Each protein is a tiny molecular machine. Every cell in your body is built out of millions of these little machines, working together in precise ways. Proteins break down food, ferry energy to the right places, and form scaffoldings that maintain cell health and structure. Some proteins synthesize messenger molecules to pass signals in the brain, and other proteins form receptors to receive those signals. Even the machines inside each of your cells that build new proteins—called ribosomes—are themselves made up of other proteins.

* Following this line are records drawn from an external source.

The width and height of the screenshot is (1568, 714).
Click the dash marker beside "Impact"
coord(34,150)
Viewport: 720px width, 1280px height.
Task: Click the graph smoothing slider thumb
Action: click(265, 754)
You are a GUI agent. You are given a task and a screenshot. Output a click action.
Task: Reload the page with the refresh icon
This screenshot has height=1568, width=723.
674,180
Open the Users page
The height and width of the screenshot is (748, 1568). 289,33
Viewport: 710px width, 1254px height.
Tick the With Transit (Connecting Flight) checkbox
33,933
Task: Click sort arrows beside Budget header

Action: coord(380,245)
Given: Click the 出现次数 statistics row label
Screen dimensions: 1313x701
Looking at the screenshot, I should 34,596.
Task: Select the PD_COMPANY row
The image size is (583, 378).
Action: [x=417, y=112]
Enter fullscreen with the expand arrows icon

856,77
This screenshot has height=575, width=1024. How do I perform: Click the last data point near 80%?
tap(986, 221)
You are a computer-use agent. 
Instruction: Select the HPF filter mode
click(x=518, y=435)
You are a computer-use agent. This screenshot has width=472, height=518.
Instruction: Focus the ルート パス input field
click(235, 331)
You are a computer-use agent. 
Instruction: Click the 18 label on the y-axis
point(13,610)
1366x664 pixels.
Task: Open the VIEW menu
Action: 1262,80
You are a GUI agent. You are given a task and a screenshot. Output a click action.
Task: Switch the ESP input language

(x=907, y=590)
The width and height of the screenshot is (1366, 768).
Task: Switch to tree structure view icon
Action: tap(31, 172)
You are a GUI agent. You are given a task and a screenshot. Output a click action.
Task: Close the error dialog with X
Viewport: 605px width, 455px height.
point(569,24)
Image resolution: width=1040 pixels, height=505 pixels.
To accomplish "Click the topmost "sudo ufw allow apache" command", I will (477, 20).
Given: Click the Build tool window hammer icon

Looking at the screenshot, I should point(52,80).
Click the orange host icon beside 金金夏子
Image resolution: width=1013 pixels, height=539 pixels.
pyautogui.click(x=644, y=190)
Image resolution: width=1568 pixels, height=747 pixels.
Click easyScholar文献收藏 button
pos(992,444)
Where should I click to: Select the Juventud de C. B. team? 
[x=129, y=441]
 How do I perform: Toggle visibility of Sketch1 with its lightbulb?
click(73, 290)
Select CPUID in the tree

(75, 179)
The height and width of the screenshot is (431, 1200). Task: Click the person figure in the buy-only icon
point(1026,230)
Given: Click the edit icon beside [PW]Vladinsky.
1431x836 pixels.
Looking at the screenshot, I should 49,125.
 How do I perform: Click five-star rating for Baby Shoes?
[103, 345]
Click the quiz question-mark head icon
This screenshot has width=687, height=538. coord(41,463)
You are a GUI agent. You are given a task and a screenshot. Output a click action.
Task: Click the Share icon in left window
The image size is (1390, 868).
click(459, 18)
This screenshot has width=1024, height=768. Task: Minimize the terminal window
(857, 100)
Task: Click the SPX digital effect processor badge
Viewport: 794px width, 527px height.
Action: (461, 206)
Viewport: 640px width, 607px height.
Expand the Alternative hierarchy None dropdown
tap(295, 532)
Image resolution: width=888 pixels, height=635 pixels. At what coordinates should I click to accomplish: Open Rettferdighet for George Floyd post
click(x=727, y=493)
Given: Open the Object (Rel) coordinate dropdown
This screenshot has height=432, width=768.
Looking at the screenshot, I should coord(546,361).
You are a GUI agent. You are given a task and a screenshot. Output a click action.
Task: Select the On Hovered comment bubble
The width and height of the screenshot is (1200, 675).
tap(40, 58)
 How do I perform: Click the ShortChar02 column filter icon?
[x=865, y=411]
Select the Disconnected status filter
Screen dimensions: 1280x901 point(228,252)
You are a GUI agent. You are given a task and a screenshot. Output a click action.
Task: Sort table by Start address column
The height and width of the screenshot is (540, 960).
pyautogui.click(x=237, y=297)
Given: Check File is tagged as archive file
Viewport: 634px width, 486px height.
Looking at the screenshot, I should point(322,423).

Ashanti DeSilva inherited two broken copies of the gene that contains the instructions for manufacturing a protein called adenoside deaminase (ADA). If she had had just one broken copy, she would have been fine. The other copy of the gene would have made up the difference. With two broken copies, her body didn’t have the right instructions to manufacture ADA at all.

ADA plays a crucial role in our resistance to disease. Without it, special white blood cells called T cells die off. Without T cells, ADA-deficient children are wide open to the attacks of viruses and bacteria. These children have what’s called severe combined immune deficiency (SCID) disorder, more commonly known as bubble boy disease.

To a person with a weak immune system, the outside world is threatening. Everyone you touch, share a glass with, or share the same air with is a potential source of dangerous pathogens. Lacking the ability to defend herself, Ashanti was largely confined to her home.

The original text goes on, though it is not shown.